*** Begin section ***

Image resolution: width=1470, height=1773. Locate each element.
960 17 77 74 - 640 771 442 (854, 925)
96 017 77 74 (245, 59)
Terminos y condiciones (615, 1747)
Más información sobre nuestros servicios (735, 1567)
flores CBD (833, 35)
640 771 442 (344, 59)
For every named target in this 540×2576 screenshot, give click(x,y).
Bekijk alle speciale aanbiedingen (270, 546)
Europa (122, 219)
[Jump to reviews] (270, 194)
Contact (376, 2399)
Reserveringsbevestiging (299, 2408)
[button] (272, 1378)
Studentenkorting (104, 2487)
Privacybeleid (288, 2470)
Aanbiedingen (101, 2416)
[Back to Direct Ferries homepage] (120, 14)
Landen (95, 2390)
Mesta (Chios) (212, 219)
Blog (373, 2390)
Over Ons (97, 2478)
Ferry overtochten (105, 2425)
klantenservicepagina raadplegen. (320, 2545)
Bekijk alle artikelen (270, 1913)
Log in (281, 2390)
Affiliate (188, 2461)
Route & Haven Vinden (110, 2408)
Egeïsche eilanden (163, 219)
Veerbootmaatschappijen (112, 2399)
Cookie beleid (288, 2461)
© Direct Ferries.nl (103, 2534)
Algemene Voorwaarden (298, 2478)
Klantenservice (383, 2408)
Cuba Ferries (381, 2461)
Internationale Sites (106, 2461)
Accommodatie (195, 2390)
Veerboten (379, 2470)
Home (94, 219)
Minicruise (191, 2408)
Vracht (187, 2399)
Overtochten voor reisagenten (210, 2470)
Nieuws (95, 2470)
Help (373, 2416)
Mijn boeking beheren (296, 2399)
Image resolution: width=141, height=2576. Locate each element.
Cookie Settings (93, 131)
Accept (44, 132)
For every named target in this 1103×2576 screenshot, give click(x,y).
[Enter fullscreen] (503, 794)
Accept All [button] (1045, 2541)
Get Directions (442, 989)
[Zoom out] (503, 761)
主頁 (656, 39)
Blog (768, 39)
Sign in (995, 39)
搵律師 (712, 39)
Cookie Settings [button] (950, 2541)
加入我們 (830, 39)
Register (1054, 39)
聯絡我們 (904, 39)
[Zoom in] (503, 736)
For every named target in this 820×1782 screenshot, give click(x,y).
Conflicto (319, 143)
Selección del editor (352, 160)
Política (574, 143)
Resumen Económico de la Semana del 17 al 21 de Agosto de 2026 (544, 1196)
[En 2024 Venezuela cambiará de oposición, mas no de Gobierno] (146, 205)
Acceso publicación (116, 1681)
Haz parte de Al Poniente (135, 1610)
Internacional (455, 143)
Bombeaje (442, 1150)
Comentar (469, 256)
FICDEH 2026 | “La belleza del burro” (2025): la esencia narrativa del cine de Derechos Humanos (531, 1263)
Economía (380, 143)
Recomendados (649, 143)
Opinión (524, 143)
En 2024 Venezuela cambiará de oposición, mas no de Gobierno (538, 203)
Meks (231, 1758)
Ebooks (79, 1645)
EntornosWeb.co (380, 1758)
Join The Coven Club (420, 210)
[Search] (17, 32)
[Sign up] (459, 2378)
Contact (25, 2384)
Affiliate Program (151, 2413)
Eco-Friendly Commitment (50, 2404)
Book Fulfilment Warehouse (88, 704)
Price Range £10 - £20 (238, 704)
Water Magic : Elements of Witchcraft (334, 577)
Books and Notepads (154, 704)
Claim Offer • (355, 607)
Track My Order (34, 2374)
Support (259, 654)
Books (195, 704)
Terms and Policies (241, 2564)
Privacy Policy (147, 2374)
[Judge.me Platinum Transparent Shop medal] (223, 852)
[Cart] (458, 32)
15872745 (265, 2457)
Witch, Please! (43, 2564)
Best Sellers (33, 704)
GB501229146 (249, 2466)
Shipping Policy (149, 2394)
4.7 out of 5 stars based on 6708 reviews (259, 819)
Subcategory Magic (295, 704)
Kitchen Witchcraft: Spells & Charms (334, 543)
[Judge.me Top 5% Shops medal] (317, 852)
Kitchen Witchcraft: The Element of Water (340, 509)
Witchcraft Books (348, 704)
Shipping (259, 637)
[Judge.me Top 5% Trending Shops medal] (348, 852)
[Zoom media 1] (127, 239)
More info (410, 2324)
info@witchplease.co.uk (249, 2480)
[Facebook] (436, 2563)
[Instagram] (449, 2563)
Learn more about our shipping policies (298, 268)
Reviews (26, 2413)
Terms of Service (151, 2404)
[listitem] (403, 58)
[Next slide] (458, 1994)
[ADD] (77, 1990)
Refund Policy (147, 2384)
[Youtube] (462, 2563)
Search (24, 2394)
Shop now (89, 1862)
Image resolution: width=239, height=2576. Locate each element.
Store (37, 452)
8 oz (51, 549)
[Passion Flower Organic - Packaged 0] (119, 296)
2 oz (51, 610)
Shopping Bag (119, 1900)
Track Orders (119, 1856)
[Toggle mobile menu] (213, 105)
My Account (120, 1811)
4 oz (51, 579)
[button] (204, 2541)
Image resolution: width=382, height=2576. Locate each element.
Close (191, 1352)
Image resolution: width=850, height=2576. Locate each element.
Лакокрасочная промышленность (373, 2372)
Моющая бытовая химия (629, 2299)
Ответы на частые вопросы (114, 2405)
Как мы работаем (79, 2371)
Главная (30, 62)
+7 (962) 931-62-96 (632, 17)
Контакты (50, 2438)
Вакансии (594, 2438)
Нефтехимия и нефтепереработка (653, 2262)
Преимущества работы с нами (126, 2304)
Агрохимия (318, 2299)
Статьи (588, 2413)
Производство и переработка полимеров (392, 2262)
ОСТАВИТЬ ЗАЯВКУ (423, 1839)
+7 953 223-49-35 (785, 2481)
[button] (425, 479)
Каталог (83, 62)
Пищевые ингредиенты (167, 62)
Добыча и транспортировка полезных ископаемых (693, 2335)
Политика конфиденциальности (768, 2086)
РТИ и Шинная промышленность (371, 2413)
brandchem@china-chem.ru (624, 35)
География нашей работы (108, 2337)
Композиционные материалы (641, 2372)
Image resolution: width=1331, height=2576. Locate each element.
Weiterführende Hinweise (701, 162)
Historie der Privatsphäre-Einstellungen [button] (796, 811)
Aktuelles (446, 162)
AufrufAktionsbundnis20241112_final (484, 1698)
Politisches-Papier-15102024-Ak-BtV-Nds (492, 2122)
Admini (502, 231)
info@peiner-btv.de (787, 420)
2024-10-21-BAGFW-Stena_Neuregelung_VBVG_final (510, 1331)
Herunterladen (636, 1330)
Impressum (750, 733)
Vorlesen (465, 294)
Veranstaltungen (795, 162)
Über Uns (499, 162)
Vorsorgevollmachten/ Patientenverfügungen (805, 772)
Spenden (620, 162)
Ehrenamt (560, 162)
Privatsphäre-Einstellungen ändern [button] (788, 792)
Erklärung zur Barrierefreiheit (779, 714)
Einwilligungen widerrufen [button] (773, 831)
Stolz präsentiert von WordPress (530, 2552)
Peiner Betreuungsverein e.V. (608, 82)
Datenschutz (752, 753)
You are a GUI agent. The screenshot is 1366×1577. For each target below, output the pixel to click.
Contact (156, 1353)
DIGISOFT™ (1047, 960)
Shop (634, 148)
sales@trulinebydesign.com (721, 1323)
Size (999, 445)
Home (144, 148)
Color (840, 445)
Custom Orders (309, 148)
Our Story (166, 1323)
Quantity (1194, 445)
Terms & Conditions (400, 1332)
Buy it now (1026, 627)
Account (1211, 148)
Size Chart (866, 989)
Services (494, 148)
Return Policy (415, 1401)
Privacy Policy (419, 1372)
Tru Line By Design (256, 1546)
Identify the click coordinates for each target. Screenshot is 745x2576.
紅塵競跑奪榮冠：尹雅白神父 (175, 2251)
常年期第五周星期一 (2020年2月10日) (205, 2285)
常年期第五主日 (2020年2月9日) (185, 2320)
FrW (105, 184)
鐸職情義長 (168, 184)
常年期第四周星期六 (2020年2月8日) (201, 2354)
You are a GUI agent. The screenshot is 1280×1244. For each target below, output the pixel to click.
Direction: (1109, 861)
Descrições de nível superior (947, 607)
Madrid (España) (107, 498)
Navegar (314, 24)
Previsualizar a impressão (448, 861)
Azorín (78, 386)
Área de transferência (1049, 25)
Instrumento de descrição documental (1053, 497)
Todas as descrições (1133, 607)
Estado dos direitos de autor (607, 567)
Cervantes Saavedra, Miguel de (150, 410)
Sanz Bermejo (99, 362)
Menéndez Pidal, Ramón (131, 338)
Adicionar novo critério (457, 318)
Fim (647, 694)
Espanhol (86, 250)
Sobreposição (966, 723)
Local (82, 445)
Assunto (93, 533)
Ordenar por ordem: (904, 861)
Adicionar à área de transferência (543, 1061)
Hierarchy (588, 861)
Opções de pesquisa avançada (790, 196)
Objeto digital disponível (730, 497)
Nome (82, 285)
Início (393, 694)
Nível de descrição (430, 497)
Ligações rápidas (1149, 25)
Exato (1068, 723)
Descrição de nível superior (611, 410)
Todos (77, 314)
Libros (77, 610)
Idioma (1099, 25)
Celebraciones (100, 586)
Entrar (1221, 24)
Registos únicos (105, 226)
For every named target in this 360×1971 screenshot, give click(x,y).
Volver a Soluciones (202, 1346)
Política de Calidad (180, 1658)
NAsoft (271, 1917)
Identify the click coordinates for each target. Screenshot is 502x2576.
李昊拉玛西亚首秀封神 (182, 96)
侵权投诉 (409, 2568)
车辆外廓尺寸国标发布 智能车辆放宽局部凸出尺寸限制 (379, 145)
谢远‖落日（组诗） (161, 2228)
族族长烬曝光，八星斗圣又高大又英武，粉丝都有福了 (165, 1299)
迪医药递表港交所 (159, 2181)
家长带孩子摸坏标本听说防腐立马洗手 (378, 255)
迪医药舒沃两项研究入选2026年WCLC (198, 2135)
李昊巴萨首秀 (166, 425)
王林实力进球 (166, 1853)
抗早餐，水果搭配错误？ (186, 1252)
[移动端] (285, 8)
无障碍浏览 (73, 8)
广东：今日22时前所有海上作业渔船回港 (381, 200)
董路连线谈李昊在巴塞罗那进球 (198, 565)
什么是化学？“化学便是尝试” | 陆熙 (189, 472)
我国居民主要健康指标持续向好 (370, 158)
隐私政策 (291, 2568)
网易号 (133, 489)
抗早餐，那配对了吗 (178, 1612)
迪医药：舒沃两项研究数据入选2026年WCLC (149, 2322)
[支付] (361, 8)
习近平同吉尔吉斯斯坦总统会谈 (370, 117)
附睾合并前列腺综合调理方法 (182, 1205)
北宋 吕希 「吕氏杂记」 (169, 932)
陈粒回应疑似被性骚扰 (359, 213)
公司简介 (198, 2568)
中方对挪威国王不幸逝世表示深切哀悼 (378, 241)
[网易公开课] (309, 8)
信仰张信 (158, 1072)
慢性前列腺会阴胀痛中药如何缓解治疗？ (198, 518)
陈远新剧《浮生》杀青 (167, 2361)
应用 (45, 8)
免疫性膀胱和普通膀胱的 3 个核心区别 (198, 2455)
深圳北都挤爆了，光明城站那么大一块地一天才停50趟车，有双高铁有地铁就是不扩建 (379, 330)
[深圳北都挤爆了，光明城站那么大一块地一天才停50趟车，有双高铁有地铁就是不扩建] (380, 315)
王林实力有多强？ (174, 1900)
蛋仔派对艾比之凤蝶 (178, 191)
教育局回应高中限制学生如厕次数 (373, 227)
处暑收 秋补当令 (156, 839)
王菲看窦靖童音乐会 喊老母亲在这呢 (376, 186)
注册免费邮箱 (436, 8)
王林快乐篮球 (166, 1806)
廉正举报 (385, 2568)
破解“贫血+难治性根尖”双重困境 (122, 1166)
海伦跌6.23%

*** End section ***

→ Exercise prompt
Nothing but the lines from the top of the entries above through the line with "640 771 442 (344, 59)" should be set down, each exactly as written.

→ Output below
Image resolution: width=1470, height=1773. Locate each element.
960 17 77 74 - 640 771 442 (854, 925)
96 017 77 74 (245, 59)
Terminos y condiciones (615, 1747)
Más información sobre nuestros servicios (735, 1567)
flores CBD (833, 35)
640 771 442 (344, 59)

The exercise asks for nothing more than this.